Piracy Paranoia, Part III: Paranoia, The Musical

mark · 11/19/04 04:35PM

We've received yet another report of intrusive preview screening anti-piracy practices, this time hitting WGA members out for a night viewing Joel Schumacher's latest exploration of his mask fetish. We creep ever closer to the day where an affirmative answer to the question "Are you on the list?" is immediately followed up with a brusque, "Grab your ankles, and please don't yelp when you feel the cold latex."

Piracy Paranoia, Part II: The Life Aquatic Screening

mark · 11/19/04 03:04PM

A reader sends in yet another account of a paranoia-tinged screening. From the sound of last night's over-the-top security measures, it won't be long before the body-cavity search becomes a regular part of the preview experience—who knows what kind of recording equipment someone might have "accidentally" fallen on before the movie?
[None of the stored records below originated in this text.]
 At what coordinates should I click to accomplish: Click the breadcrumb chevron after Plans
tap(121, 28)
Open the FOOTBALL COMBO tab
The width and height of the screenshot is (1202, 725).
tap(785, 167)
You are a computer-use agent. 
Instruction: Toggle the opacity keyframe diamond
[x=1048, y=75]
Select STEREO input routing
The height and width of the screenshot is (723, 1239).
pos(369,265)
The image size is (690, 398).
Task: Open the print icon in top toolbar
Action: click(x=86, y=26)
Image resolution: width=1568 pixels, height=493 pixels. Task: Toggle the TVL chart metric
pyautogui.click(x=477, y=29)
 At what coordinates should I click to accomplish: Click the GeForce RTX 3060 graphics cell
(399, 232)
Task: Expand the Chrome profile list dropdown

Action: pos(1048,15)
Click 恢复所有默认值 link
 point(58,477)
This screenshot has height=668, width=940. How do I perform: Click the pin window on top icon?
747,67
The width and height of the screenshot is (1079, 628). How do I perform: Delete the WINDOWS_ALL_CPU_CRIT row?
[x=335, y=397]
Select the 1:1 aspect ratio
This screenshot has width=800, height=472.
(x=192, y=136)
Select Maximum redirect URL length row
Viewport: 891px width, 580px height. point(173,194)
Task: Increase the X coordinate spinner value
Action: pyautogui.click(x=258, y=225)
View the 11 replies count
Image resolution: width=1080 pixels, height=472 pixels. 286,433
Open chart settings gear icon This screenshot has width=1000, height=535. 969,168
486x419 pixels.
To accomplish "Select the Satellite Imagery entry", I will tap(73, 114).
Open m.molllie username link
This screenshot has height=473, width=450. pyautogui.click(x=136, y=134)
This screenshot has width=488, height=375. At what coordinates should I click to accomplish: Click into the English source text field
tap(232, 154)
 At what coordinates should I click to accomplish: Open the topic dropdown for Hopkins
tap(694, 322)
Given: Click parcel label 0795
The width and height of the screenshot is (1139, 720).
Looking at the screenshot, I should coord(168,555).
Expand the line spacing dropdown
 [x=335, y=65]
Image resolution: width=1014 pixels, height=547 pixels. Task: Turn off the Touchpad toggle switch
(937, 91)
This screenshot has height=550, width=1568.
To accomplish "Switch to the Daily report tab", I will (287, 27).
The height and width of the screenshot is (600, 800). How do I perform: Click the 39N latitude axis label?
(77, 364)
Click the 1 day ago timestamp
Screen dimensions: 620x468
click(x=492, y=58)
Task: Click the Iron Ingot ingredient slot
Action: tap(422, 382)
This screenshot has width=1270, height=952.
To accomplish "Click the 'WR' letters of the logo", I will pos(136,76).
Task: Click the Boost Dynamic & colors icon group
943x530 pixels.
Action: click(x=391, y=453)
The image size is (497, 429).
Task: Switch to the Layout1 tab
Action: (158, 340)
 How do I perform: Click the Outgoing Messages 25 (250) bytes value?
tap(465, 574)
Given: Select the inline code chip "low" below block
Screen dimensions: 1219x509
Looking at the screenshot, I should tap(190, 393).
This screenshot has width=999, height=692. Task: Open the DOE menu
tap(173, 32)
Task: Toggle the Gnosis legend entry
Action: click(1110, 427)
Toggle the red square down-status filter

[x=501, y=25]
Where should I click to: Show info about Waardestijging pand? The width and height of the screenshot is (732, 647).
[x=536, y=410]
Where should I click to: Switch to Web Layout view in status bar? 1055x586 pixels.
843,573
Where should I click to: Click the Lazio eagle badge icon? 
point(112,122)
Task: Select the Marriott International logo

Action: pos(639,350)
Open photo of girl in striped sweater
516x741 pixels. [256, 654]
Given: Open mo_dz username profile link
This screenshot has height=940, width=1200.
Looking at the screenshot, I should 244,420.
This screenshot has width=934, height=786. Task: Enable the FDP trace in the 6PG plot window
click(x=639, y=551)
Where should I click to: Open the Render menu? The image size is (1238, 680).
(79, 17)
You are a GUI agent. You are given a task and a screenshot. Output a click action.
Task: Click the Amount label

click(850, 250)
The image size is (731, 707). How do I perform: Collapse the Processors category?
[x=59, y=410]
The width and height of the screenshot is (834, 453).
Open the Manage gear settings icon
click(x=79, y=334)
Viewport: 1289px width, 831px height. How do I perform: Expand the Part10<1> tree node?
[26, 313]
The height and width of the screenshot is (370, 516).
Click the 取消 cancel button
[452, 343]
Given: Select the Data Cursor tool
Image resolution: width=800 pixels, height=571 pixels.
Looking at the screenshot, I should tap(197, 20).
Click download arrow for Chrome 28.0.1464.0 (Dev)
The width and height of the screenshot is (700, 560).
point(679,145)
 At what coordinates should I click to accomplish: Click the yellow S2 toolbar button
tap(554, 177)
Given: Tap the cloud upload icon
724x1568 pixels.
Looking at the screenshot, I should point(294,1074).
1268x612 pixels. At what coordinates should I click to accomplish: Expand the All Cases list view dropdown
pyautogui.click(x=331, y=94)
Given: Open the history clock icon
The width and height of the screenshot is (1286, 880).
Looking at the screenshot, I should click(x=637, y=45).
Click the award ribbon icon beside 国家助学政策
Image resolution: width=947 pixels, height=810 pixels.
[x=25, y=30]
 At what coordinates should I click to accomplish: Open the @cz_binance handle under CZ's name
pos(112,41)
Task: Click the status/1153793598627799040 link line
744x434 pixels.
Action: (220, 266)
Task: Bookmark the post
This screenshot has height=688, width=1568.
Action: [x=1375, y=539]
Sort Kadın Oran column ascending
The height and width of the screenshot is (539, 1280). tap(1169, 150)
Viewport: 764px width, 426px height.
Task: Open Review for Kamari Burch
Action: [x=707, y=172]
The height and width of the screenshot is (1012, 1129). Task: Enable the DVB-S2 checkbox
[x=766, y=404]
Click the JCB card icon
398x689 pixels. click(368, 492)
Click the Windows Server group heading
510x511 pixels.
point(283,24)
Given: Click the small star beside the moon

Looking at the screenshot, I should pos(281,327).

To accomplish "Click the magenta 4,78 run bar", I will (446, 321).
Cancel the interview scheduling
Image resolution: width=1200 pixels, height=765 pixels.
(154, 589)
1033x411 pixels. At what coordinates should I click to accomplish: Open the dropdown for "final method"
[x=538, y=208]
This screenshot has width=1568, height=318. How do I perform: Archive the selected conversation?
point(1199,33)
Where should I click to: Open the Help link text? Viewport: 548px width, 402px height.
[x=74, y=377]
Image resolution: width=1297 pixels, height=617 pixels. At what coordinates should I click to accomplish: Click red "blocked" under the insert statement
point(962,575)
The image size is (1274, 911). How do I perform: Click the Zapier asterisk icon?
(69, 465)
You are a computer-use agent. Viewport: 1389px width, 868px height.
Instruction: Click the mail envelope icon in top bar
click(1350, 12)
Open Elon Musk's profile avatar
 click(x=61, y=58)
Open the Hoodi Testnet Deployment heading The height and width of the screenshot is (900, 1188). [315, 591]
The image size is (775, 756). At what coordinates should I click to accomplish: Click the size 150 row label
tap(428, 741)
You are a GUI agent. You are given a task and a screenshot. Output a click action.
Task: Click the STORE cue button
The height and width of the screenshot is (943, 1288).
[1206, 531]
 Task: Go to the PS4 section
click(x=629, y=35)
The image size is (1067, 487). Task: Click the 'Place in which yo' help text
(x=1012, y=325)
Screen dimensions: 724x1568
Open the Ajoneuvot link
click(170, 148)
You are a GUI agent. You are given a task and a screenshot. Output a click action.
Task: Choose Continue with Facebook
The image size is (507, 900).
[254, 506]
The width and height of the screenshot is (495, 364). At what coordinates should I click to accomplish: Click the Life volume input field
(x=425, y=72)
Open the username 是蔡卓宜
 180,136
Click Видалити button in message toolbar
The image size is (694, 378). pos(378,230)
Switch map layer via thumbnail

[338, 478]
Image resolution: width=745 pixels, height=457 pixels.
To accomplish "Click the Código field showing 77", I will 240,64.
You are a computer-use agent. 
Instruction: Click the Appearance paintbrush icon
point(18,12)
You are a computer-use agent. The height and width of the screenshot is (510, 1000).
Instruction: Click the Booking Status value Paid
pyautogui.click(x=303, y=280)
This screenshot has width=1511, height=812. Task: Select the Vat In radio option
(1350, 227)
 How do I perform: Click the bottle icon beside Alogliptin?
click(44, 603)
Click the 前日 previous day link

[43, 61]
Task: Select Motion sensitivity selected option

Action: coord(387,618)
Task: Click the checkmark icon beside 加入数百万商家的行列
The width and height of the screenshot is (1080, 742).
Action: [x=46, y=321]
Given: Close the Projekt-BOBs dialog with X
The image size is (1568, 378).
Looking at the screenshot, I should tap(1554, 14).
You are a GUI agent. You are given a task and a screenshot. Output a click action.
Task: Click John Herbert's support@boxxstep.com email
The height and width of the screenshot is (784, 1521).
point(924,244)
We suggest viewers learn some anal Kegel exercises to prepare for this inevitability, with a self-administered, rubber glove dry-run in between sets.

MPAA Piracy Lawsuits Finally Arrive

mark · 11/17/04 11:33AM

The MPAA, shrewdly sensing that their customers desperately want to be sued to kill time in their empty lives while they await the next Spider-man sequel, launched the first wave of lawsuits against movie file-sharers yesterday. Way to go, MPAA! The music industry's similar lawsuits against their consumer base has ushered in a new Golden Age of CD sales, and we're sure that your adoption of their strategy will inevitably result in every American buying an average of two movie tickets per day.